Unpaid parental leave

  • Increased leave: in March 2013, leave will be increased from 13 to 18 weeks, to comply with the revised EU Parental Leave Directive
  • Child age limit: from 2015, parents can take up to 18 weeks' unpaid parental leave for each child under 18

Flexible working requests

  • Extended right: the right to request flexible working will apply to all employees with 26 weeks' continuous employment - currently only parents with a child under 17, or a disabled child under 18, or carers of some adults can make a request
  • Procedure for requests: the current statutory flexible working requests procedure will be abolished, and replaced with a duty to deal with requests in a reasonable manner and within a reasonable period of time
    • Acas statutory code of practice and guidance: these will provide support and guidance to employers on: The meaning of 'reasonable' in the context of the time within which to consider a request
    • How the existing business reasons for refusing a request can help an employer in handling competing requests
    • How to handle requests for temporary changes to working patterns - although employees can still only make one request within a 12 month period
    • Implementation: consultation on the code of practice will take place in 2013, and the new flexible working request system will be implemented in 2014.

The impact of the changes

It seems unlikely that the new flexible parental leave will have a significant impact on British workplace culture, in the short term at least, because:

  • For the majority of families, where the father is the main earner, they won't be in a position to share a significant part of this leave
  • The Swedish flexible parental leave system clearly shows that it was only when financial incentives were introduced that there was a change in tradition and workplace culture to fathers taking leave
  • There hasn't been a significant uptake in additional paternity leave which has been available to fathers for over 18 months

For many employers the key issues will be how the system actually works in practice, and adjusting to the new system.
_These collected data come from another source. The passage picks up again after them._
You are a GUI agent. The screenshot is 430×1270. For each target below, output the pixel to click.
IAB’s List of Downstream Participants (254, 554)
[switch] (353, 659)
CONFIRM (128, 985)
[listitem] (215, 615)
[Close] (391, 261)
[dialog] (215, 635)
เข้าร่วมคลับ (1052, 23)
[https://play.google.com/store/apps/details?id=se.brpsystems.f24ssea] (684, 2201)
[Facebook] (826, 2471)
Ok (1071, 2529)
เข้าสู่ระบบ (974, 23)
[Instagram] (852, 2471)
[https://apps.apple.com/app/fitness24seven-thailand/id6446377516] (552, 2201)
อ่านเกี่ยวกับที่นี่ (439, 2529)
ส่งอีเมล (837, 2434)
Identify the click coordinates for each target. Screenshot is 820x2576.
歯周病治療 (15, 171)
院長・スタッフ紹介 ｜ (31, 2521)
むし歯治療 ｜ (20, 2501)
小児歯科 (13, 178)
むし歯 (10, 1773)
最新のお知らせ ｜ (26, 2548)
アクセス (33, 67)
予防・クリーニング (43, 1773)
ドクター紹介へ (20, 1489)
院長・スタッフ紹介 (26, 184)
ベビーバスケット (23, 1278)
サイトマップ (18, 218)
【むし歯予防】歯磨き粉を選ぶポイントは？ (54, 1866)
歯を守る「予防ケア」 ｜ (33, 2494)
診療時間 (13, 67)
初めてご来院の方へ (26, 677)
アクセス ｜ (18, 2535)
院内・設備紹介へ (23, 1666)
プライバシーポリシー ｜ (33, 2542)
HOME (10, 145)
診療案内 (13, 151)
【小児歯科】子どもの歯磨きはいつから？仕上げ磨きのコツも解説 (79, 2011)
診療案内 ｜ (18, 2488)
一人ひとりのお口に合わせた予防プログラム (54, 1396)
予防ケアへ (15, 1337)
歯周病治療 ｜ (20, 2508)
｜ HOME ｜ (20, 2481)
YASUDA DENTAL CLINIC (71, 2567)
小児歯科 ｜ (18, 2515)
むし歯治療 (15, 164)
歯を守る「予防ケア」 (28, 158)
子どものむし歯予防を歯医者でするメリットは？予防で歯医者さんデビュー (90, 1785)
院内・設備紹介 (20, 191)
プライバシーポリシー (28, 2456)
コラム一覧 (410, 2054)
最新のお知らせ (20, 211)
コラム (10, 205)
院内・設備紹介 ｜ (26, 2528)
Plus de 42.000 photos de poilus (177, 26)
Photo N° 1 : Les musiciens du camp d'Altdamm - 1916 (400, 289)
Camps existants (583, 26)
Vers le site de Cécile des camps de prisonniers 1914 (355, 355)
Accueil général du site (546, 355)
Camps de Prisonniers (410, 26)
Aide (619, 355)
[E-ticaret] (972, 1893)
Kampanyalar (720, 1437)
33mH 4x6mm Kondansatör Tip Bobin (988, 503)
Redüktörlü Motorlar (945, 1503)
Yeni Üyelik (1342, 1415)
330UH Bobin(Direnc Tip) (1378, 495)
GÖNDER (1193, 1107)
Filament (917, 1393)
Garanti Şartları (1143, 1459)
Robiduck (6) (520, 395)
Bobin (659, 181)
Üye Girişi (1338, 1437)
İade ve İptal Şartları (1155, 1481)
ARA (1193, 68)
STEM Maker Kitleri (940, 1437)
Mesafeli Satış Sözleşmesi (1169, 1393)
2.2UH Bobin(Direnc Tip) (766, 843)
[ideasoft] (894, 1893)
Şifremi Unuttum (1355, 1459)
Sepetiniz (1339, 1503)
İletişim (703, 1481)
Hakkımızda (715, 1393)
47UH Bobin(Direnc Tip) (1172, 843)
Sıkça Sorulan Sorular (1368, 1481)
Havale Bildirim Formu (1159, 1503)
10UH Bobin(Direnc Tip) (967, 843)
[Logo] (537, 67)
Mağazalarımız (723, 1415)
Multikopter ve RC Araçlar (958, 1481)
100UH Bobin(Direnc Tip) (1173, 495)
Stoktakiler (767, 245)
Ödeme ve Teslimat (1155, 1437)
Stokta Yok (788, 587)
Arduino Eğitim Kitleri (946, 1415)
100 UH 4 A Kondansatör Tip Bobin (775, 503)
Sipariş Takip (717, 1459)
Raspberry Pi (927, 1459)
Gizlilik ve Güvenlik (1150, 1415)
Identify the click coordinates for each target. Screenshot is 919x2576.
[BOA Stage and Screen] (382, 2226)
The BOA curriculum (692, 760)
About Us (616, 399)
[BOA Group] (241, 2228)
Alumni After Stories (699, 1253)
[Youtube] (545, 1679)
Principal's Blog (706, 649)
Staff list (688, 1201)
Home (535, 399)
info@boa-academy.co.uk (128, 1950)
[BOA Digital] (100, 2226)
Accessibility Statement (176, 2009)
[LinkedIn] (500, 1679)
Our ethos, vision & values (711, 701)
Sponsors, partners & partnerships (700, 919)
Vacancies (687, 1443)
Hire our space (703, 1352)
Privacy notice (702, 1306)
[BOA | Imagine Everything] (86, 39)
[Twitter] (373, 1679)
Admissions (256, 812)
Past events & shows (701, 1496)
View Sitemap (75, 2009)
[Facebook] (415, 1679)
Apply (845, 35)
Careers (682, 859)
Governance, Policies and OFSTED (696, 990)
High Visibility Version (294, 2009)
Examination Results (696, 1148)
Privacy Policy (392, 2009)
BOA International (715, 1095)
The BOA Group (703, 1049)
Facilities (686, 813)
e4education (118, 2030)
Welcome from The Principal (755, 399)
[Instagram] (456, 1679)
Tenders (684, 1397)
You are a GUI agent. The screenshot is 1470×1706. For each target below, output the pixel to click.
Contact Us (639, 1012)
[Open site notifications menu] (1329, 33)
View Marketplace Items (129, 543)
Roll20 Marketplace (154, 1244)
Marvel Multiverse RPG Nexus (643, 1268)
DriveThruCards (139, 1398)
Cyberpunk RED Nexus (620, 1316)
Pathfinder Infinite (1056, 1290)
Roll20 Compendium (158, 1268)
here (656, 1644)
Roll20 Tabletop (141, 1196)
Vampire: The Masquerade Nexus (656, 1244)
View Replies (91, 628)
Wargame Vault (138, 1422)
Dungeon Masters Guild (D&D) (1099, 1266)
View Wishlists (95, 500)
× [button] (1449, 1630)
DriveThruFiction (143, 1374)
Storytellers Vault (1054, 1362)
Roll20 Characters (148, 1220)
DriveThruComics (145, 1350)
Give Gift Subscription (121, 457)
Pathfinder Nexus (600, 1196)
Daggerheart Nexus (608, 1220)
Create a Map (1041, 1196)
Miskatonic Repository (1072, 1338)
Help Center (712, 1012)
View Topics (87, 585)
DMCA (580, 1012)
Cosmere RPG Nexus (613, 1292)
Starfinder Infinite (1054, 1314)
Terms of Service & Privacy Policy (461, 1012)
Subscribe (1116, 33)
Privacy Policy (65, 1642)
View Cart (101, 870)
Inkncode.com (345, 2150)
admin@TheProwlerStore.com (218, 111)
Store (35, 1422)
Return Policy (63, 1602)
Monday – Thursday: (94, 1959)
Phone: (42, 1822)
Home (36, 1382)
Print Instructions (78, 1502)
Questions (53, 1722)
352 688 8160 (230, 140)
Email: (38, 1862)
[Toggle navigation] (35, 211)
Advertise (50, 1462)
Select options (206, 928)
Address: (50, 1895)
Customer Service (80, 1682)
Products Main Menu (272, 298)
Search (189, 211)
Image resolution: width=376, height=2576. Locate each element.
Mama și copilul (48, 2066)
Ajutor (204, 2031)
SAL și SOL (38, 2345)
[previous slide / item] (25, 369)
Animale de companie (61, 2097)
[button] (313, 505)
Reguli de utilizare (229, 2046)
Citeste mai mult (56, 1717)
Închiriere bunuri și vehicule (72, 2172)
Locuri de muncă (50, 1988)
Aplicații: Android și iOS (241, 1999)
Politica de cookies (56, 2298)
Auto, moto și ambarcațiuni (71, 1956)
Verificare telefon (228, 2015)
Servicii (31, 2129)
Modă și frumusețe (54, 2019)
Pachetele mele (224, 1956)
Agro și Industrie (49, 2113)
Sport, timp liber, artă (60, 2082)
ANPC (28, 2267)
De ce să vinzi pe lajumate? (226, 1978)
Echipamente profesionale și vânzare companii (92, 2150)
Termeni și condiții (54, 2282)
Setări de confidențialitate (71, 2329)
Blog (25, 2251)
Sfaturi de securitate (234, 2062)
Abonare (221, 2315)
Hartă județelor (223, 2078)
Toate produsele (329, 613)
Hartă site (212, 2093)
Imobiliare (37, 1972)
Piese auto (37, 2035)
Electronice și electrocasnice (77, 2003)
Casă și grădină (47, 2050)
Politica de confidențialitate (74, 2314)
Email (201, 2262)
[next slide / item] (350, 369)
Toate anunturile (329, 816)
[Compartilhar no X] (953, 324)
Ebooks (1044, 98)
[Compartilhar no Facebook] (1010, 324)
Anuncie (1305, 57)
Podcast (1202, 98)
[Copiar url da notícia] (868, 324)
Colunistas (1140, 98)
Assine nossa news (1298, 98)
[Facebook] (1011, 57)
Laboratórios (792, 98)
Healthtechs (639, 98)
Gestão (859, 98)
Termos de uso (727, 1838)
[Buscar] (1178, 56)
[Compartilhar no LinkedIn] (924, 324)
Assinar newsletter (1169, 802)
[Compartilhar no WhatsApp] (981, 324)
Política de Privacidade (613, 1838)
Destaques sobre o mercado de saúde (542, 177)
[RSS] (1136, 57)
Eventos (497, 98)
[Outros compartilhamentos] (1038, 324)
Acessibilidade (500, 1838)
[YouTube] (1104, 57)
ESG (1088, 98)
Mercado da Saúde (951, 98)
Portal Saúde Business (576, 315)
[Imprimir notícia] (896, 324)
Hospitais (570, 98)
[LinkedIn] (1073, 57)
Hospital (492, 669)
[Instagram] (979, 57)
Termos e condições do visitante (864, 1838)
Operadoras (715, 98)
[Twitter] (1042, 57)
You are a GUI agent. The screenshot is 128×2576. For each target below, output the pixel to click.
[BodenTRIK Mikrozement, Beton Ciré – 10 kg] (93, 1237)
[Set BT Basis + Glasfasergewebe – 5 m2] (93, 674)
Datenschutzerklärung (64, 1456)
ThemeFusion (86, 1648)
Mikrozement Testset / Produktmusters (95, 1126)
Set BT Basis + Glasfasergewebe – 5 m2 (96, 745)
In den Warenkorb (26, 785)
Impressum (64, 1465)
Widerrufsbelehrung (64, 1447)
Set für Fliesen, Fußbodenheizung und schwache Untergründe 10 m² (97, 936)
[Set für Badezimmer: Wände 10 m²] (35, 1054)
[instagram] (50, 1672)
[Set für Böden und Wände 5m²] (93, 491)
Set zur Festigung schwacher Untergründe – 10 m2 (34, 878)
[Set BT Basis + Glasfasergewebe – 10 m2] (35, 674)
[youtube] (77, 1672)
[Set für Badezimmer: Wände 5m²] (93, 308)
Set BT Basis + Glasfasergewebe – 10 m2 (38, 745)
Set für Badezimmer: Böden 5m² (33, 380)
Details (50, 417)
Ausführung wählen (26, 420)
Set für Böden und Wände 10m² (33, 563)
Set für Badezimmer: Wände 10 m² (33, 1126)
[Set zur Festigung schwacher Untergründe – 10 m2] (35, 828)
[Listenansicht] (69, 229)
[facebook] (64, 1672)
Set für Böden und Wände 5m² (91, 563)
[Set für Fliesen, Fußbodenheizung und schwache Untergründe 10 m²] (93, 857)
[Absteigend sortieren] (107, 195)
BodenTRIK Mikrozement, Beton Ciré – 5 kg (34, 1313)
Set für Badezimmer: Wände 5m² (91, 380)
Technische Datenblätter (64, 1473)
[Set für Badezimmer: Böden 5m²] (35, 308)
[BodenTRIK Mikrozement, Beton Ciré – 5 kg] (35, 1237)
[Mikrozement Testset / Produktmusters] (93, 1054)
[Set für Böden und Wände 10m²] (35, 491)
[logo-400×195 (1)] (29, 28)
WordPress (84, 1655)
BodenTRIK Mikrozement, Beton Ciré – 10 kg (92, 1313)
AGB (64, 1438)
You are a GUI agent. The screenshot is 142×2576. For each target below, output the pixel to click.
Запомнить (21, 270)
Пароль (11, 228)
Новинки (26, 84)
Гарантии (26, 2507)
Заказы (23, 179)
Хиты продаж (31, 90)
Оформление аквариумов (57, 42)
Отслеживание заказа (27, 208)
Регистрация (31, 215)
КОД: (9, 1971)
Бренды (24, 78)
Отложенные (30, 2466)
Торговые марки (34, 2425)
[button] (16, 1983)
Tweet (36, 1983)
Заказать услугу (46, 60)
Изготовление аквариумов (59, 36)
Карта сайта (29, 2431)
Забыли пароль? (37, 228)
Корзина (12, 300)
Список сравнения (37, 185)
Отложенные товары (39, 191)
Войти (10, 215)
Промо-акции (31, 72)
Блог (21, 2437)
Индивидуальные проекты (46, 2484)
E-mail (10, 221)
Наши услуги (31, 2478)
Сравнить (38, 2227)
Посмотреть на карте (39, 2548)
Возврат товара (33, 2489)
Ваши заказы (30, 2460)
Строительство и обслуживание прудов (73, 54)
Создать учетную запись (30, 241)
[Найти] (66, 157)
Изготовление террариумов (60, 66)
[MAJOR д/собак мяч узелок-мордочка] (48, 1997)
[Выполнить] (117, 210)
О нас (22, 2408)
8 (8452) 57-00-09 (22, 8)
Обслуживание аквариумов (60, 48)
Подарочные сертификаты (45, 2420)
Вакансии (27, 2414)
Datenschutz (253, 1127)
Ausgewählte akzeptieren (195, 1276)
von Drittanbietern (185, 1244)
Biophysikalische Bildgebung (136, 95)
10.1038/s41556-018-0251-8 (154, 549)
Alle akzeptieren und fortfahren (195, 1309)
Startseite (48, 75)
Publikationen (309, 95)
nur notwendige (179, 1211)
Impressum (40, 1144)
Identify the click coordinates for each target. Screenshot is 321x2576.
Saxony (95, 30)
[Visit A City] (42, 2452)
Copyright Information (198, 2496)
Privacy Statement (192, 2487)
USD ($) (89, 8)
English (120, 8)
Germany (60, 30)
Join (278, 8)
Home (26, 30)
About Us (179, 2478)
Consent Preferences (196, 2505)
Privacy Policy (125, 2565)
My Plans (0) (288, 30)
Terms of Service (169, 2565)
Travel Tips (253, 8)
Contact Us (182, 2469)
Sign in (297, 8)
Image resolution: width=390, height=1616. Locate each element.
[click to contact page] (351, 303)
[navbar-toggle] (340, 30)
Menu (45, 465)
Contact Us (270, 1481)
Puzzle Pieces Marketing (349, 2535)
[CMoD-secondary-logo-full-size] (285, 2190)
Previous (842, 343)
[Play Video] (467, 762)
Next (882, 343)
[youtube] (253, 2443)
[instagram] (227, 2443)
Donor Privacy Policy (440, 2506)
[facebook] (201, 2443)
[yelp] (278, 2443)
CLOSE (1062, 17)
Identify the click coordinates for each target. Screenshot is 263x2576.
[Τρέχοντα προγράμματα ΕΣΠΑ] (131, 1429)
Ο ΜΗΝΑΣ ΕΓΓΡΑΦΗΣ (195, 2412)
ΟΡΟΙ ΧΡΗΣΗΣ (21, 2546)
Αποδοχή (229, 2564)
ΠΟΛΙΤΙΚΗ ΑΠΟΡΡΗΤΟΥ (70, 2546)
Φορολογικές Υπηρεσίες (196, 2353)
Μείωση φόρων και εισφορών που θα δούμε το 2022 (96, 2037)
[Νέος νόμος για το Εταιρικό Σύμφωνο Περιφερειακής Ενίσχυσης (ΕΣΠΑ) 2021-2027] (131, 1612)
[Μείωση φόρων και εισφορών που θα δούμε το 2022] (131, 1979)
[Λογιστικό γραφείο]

Undoubtedly, it will be most difficult for small, private employers to adapt to a flexible system. The main headaches the new system is likely to cause for employers may well be the admin involved in calculating pay and leave entitlements during flexible leave periods, arranging staff to cover absence during flexible leave, and dealing with more flexible working requests. The new plans also raise other issues, such as what employers should pay fathers on leave where their female employees are entitled to enhanced maternity pay.

The content of this article is intended to provide a general guide to the subject matter. Specialist advice should be sought about your specific circumstances.